Issues
This document serves as a guide for how you might manage our GitHub Issues, also known as issue triaging.
Use your best judgement when triaging issues, and most of all remember to be kind, friendly, and encouraging when responding to users. Many users are new to open source and/or typed linting. It's imperative we give them a positive, uplifting experience.
If you're ever unsure on any part of issue management, don't hesitate to loop in a maintainer that has more context to help!
Issue Flow
We include a set of common responses to issues in .github/replies.yml
, intended to be used with the Refined Saved Replies extension.
Don't treat these as exact responses you must use: they're just a starting copy+paste helper.
Please do adopt your specific responses to your personal tone and to match the thread for non-straightforward issues.
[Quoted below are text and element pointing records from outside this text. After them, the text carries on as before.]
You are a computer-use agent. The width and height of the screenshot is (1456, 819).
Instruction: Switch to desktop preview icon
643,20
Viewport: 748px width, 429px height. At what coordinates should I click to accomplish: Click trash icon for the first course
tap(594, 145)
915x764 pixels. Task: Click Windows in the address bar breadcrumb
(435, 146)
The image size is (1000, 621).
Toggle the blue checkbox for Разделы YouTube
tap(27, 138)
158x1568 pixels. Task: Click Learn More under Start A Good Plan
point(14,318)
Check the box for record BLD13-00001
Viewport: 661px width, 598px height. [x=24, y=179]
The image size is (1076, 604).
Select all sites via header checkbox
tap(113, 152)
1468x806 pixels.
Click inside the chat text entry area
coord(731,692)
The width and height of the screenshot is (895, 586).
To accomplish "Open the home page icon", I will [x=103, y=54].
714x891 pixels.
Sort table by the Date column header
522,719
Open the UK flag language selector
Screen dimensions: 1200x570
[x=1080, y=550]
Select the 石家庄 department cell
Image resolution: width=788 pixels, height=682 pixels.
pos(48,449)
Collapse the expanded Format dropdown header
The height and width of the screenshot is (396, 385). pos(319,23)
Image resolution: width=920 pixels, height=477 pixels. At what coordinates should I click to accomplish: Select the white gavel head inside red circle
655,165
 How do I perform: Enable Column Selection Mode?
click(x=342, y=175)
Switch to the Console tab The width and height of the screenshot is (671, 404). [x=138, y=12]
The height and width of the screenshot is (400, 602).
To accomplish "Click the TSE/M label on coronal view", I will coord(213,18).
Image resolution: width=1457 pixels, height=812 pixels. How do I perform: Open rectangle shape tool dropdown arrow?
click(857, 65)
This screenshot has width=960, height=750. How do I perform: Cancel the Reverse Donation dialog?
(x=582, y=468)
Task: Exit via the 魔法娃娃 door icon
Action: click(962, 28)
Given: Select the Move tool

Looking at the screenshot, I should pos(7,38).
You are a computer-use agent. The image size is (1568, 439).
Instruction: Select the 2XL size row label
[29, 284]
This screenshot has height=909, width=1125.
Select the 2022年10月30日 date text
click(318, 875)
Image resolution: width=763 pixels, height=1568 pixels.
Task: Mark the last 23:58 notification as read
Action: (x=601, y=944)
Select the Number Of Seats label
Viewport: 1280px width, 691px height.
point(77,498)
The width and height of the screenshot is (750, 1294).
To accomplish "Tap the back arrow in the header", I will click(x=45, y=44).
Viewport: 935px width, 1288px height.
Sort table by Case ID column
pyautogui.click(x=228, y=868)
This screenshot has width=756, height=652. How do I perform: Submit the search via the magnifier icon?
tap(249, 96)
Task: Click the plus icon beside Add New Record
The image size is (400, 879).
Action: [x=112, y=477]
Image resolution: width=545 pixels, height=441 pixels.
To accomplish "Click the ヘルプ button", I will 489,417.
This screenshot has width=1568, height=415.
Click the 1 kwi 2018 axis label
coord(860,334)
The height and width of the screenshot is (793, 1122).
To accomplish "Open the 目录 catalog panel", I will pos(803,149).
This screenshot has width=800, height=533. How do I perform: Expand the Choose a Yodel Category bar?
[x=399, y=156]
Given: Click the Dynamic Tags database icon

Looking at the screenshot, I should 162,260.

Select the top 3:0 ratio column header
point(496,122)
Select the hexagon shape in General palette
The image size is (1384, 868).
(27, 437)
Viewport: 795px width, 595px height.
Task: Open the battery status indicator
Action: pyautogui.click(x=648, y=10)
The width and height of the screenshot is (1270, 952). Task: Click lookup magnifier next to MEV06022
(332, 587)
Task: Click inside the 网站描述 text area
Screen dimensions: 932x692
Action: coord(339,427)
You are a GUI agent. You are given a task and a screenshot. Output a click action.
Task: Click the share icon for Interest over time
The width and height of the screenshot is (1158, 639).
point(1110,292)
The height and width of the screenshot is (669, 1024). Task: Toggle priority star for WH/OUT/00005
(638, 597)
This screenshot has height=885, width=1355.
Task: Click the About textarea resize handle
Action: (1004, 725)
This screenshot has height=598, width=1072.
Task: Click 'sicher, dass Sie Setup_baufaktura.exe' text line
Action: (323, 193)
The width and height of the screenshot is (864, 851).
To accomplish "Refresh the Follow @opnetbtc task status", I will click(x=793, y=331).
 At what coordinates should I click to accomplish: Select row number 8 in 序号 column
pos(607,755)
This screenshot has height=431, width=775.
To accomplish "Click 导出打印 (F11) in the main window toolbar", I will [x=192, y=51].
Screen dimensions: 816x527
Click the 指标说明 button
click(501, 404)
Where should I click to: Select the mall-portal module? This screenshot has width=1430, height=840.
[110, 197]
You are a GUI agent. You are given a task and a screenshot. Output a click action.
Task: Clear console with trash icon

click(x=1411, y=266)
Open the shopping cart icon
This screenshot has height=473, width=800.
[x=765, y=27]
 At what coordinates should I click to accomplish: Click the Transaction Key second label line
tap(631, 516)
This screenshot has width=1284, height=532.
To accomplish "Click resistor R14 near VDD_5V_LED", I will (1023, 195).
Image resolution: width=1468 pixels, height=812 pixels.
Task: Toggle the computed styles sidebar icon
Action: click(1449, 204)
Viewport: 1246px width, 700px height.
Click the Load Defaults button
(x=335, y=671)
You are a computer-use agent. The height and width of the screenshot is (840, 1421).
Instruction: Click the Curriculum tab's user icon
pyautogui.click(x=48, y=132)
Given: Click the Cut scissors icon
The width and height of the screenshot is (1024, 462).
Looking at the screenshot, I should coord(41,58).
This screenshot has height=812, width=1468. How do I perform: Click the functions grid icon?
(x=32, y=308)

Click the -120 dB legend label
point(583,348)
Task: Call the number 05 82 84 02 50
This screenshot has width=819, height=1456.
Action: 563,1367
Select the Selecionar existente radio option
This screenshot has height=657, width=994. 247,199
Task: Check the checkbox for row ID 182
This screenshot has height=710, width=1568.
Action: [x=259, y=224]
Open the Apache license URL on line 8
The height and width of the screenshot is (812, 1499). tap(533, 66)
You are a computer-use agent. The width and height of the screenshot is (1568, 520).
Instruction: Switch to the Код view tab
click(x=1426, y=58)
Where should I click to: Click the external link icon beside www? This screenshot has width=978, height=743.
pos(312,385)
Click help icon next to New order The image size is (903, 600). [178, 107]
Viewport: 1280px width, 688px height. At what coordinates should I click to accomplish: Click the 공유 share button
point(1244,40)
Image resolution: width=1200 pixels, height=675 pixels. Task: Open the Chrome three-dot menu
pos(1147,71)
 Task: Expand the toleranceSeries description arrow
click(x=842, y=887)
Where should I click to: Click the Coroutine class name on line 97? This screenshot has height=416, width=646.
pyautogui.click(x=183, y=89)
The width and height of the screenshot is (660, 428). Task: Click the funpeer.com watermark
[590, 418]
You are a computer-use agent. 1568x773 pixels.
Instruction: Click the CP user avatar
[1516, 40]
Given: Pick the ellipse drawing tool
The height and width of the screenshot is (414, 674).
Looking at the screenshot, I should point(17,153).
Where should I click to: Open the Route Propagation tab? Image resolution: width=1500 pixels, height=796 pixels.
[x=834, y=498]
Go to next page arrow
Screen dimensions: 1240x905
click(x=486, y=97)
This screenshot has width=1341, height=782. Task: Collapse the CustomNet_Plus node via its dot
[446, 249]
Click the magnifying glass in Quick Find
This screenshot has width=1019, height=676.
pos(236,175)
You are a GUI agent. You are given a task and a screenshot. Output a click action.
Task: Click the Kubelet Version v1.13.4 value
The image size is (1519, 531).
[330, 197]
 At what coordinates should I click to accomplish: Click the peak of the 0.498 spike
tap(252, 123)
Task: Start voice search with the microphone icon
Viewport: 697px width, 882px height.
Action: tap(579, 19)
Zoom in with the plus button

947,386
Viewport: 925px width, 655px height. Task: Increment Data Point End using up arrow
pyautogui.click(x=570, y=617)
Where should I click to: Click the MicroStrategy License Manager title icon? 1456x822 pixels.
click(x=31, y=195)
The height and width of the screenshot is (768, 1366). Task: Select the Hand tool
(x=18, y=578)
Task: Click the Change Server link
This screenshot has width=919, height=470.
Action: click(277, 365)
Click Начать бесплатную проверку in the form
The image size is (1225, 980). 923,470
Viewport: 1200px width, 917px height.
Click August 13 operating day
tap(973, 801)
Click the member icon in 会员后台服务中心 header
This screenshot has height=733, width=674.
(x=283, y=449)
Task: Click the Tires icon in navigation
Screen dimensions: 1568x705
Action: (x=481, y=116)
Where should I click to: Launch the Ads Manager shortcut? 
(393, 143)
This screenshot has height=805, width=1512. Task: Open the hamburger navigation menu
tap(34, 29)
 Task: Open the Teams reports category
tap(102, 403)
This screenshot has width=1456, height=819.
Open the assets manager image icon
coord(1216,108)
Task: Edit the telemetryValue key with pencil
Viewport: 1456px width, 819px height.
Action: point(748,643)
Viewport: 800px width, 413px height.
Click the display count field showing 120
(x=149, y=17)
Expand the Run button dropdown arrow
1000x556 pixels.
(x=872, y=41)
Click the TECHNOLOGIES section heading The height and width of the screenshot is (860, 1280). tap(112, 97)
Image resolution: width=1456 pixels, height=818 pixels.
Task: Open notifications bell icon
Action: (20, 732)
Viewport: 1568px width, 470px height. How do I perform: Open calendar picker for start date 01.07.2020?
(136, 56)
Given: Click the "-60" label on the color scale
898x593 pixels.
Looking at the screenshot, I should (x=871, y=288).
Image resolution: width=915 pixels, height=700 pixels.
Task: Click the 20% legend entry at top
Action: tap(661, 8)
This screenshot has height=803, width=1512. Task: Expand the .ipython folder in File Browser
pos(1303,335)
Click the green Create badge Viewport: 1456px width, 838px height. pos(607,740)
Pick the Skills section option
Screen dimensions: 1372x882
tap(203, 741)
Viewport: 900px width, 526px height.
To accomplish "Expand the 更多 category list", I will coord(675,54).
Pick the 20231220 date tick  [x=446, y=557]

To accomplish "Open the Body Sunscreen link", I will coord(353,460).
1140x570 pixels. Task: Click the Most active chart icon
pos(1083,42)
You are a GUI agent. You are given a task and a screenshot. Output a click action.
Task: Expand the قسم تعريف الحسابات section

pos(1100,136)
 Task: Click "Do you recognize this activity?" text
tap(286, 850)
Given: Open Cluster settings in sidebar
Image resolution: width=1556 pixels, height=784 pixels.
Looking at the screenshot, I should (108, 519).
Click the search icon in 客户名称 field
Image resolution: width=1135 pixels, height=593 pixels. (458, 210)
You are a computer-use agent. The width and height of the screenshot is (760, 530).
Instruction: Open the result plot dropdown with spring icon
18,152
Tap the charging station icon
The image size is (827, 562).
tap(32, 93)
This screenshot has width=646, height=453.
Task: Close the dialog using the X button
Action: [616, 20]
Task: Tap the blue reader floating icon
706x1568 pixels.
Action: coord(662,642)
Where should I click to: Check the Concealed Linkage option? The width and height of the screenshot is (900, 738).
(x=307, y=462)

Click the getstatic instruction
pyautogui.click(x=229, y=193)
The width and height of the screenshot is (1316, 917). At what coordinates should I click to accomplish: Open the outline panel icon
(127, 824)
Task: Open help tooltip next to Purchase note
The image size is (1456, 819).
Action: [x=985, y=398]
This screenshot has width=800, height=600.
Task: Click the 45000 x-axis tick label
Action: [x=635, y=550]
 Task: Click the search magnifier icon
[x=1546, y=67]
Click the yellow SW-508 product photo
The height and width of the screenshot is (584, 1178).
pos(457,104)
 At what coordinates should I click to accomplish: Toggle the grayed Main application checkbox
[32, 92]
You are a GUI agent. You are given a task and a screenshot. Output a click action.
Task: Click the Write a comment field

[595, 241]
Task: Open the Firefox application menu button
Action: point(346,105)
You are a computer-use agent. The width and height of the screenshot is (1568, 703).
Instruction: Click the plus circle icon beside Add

Issues pending triage are searchable the triage
label.
That label is added automatically when a new issue is created.
Most issues go through the following review flow when created or updated:
- A maintainer ensures the issue is valid:
- If the poster didn't fill out an appropriate template with enough information:
- Add the
please fill out the template
andawaiting response
labels - Ask the poster for more information using a Needs More Info response
- Add the
- If it's a duplicate of an issue that already exists:
- Add the
duplicate
label and remove thebug
label - If it's an obvious duplicate, post a Clearly Duplicate Issue response
- If it's not an obvious duplicate, link to the existing issue and explain why
- Add the
- If the code is working as intended:
- Add the
working as intended
label and remove thebug
andtriage
labels - If the behavior is due to the user doing something wrong, such as an incorrect config:
- Add the
fix: user error
label - This issue search has some examples of closing comments
- Add the
- If the behavior is otherwise expected, this issue search has some examples of closing comments
- You needn't go into too much detail in your comment - just enough to explain it
- Add the
- If the poster didn't fill out an appropriate template with enough information:
- If the report is valid, add the
accepting prs
label and remove thetriage
label - If you know the rough steps for a fix, consider writing a comment with links to codebase to help someone put together a fix
- If you think that the fix is relatively straightforward, consider also adding the
good first issue
label
Whenever an issue is waiting for the reporter to provide more information, it should be given the awaiting response
label.
When more information is provided:
- If you have time to go through the triage flow again, do so
- If you don't have time, add the
triage
label and remove theawaiting response
label
If your link is both a "permalink" (includes a commit hash instead of a branch name) and has a line number/line range then GitHub will embed the code in your comment.
When viewing a file in GitHub pressing y
will update the URL to a "permalink" with the current commit hash, then you can select the relevant lines and paste that URL into the comment.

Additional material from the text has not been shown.